To go so far as to be ready to start a legal battle over the issue, shows that these companies have something to hide. With the data they were able to collect, CNN was able to determine that diversity in Silicon Valley is a serious issue and it seems like we are just embarking upon the conversation. As Aditi Mohapatra, associate tech sector director at BSR, a consulting group that works with companies on social and sustainability issues, put it: “This data is just a baseline for discussion, but we can’t end the problem if we can’t start the conversation. For the tech industry to remain silent about diversity is so not aligned with what they preach.”
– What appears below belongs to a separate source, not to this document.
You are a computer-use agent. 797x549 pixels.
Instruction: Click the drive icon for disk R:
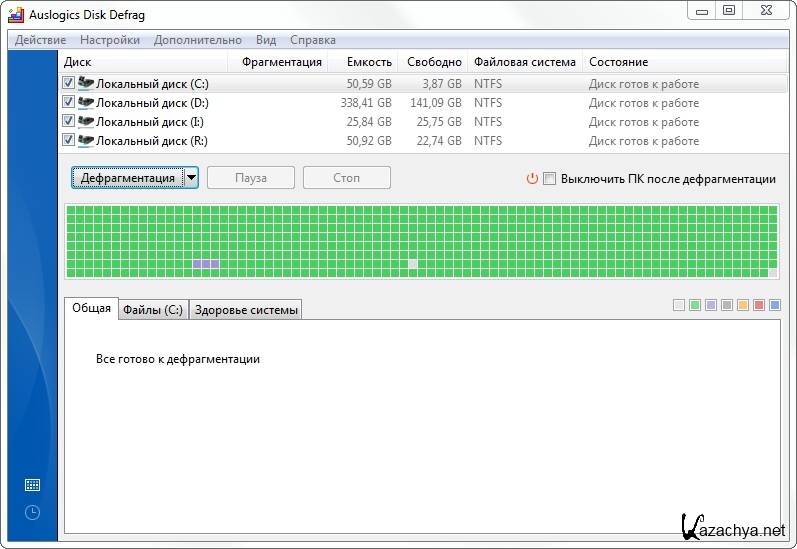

Tech companies are supposed to be about breaking the mold, advancement and innovation, but it seems like this is not represented in their workforce. These cutting edge companies are stuck in the past when it comes to diversity. Maybe one day the transparency they promote in other areas of business will be reflected by their willingness to provide diversity data. It’s only when you know what you’re working with that you can improve. And as the tech industry is a thriving one with boundless potential for growth and innovation, it’s important that we open doors for different groups to make their way into the industry — for their own betterment and that of the technology advancements we want to continue seeing.